Start of SUPPLIED MATERIAL

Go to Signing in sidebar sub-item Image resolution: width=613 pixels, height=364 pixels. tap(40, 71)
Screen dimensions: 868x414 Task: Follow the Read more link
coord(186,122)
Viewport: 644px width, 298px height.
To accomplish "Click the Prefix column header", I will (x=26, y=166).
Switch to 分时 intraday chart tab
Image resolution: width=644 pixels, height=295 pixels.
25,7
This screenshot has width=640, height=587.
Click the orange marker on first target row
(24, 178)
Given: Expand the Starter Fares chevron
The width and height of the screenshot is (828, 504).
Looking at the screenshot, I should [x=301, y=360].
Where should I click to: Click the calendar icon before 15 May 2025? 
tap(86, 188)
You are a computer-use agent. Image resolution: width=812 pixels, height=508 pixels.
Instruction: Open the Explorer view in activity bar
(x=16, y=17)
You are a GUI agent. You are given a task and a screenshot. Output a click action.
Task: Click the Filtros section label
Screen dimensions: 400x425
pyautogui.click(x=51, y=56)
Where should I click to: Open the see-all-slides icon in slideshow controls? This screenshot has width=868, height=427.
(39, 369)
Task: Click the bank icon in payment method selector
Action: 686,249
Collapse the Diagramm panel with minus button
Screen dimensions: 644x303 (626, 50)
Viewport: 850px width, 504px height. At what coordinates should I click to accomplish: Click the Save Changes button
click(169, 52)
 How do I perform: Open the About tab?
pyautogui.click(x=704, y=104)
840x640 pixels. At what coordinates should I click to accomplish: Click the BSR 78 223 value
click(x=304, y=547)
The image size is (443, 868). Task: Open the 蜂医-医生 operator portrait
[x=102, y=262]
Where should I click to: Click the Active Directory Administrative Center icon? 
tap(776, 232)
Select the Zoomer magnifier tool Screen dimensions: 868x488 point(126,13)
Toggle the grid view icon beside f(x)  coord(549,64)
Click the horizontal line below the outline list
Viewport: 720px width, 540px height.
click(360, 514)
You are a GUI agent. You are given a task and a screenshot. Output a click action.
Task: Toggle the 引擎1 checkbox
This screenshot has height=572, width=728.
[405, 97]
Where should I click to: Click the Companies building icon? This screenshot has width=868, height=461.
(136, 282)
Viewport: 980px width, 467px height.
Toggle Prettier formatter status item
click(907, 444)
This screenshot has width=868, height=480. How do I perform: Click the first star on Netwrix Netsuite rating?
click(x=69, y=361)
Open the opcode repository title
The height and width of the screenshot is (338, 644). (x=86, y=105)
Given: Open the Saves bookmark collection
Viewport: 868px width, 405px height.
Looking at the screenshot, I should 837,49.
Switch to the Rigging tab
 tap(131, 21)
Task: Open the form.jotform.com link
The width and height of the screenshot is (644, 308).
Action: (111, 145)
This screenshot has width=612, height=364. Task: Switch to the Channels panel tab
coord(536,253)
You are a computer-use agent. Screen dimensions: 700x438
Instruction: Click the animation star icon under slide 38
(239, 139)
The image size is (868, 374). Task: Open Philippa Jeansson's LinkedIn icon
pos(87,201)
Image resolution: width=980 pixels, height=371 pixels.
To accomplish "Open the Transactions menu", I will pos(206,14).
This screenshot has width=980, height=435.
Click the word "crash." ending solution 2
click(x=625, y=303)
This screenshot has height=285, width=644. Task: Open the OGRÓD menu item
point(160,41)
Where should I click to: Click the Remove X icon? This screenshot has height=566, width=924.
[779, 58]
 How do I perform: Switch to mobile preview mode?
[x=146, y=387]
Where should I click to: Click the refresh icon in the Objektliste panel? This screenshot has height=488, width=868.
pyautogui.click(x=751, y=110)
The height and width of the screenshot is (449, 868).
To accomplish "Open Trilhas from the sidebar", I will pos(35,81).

End of SUPPLIED MATERIAL

▶ _YOUR GOAL_
The entries above must be transcribed word for word.

▶ _TASK ANSWER_
Go to Signing in sidebar sub-item Image resolution: width=613 pixels, height=364 pixels. tap(40, 71)
Screen dimensions: 868x414 Task: Follow the Read more link
coord(186,122)
Viewport: 644px width, 298px height.
To accomplish "Click the Prefix column header", I will (x=26, y=166).
Switch to 分时 intraday chart tab
Image resolution: width=644 pixels, height=295 pixels.
25,7
This screenshot has width=640, height=587.
Click the orange marker on first target row
(24, 178)
Given: Expand the Starter Fares chevron
The width and height of the screenshot is (828, 504).
Looking at the screenshot, I should [x=301, y=360].
Where should I click to: Click the calendar icon before 15 May 2025? 
tap(86, 188)
You are a computer-use agent. Image resolution: width=812 pixels, height=508 pixels.
Instruction: Open the Explorer view in activity bar
(x=16, y=17)
You are a GUI agent. You are given a task and a screenshot. Output a click action.
Task: Click the Filtros section label
Screen dimensions: 400x425
pyautogui.click(x=51, y=56)
Where should I click to: Open the see-all-slides icon in slideshow controls? This screenshot has width=868, height=427.
(39, 369)
Task: Click the bank icon in payment method selector
Action: 686,249
Collapse the Diagramm panel with minus button
Screen dimensions: 644x303 (626, 50)
Viewport: 850px width, 504px height. At what coordinates should I click to accomplish: Click the Save Changes button
click(169, 52)
 How do I perform: Open the About tab?
pyautogui.click(x=704, y=104)
840x640 pixels. At what coordinates should I click to accomplish: Click the BSR 78 223 value
click(x=304, y=547)
The image size is (443, 868). Task: Open the 蜂医-医生 operator portrait
[x=102, y=262]
Where should I click to: Click the Active Directory Administrative Center icon? 
tap(776, 232)
Select the Zoomer magnifier tool Screen dimensions: 868x488 point(126,13)
Toggle the grid view icon beside f(x)  coord(549,64)
Click the horizontal line below the outline list
Viewport: 720px width, 540px height.
click(360, 514)
You are a GUI agent. You are given a task and a screenshot. Output a click action.
Task: Toggle the 引擎1 checkbox
This screenshot has height=572, width=728.
[405, 97]
Where should I click to: Click the Companies building icon? This screenshot has width=868, height=461.
(136, 282)
Viewport: 980px width, 467px height.
Toggle Prettier formatter status item
click(907, 444)
This screenshot has width=868, height=480. How do I perform: Click the first star on Netwrix Netsuite rating?
click(x=69, y=361)
Open the opcode repository title
The height and width of the screenshot is (338, 644). (x=86, y=105)
Given: Open the Saves bookmark collection
Viewport: 868px width, 405px height.
Looking at the screenshot, I should 837,49.
Switch to the Rigging tab
 tap(131, 21)
Task: Open the form.jotform.com link
The width and height of the screenshot is (644, 308).
Action: (111, 145)
This screenshot has width=612, height=364. Task: Switch to the Channels panel tab
coord(536,253)
You are a computer-use agent. Screen dimensions: 700x438
Instruction: Click the animation star icon under slide 38
(239, 139)
The image size is (868, 374). Task: Open Philippa Jeansson's LinkedIn icon
pos(87,201)
Image resolution: width=980 pixels, height=371 pixels.
To accomplish "Open the Transactions menu", I will pos(206,14).
This screenshot has width=980, height=435.
Click the word "crash." ending solution 2
click(x=625, y=303)
This screenshot has height=285, width=644. Task: Open the OGRÓD menu item
point(160,41)
Where should I click to: Click the Remove X icon? This screenshot has height=566, width=924.
[779, 58]
 How do I perform: Switch to mobile preview mode?
[x=146, y=387]
Where should I click to: Click the refresh icon in the Objektliste panel? This screenshot has height=488, width=868.
pyautogui.click(x=751, y=110)
The height and width of the screenshot is (449, 868).
To accomplish "Open Trilhas from the sidebar", I will pos(35,81).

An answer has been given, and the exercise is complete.